Why this artist is frying American flags and inviting guests to bring their favorite batter seasonings
While many Americans enjoyed Memorial Day barbecues last weekend, artist Kiyan Williams was concocting a completely different kind of barbecue: this Sunday at the Lyles and King Gallery in New York, the artist will fry American flags.
At the event, the artist will dip nylon flags that once flew above the United States Capitol building into pans of splattering oil. VVisitors are encouraged to bring their own regional seasonings for the dough.
A dozen pre-cooked flags have already been installed in the gallery as part of the personal exhibition of the New York artist, “Disinterment.” Crispy like corn dogs, the objects look both delicious and disgusting; more like something you would find at a state fair than an art exhibit.
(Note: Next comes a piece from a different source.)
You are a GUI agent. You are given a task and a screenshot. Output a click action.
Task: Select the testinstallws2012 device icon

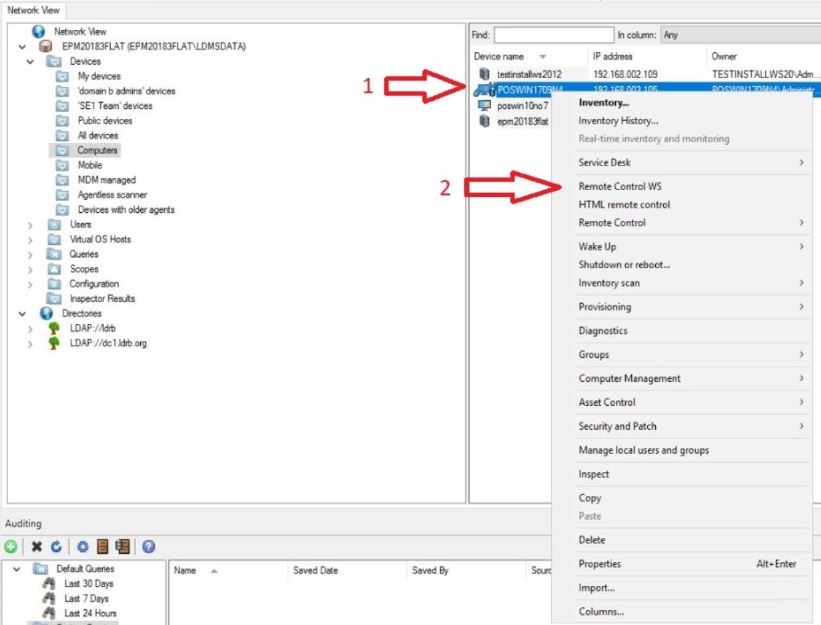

The sculptures and the performance belong to a group of works entitled “How to fry an American flag properly?which the artist began in 2020, during the pandemic, when Williams participated in the Recess residency program.
“A source of vitality for me during the pandemic,” said the artist, “was cooking on the phone with my friends and sharing recipes… It became this way of being with people and of s to engage in a kind of community ritual without being able to be physically with people.
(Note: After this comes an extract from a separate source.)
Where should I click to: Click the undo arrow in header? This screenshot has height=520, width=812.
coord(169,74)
By then, Williams was already collecting Capitol flags, which, apparently, are available for purchase. The kitchen provided a suitable processing agent.
“I started to realize that cooking was this kind of non-traditional way of manipulating materials, a sort of sculptural process,” Williams recalls.
Doing anything with a flag is a political gesture, and, of course, cooked – fried? — in Williams’ project, it’s a send-off of Americana and the passive nationalism it entails, not to mention the country’s love of fatty foods.
But there is also another side. While the project extends beyond the sculptures to include a participatory event – a “piece of social practice”, the artist said – its intentions also extend beyond self-righteous criticism. Inviting participants to introduce their own spices and culinary traditions into the recipe, Williams also asks them to reflect on our own relationship to the flag, the country and our national hobbies.
“I think it’s about messing up all these controversial ideas” about what America means, the artist explained, noting that they are also documenting the project with a video. “It’s really the transformation of that bubbling, charred crust that comes out of frying that I find particularly compelling.”
Also on display at Lyles and King are six human-sized figures from the artist’s “Sentient Ruins” series, each constructed from steel and earth. This latter material is particularly important to Williams, who often sources samples from historic sites of racial subjugation and environmental violence and then combines them into totemic earth creatures. Much of the soil used for the “Un/earthing” sculptures, for example, came from the Great Dismal Swamp in North Carolina and Virginia, where escaped slaves established maroon communities in the 18th and 19th centuries.
By combining earth from different parts of America, the sculptures, Williams said, “engage in a collective experience or story that speaks to all of the territory of the United States and how the country was built. “.
In addition to “Un/earthing”, Williams has just opened a personal exhibition at the Hammer Museum in Los Angeles and is included in the Public Art Fund’s current outdoor exhibition, “Virgin Atlantic.”
“Kiyan Williams: Un/Groundis on view through June 25, 2022 at Lyles & King in New York.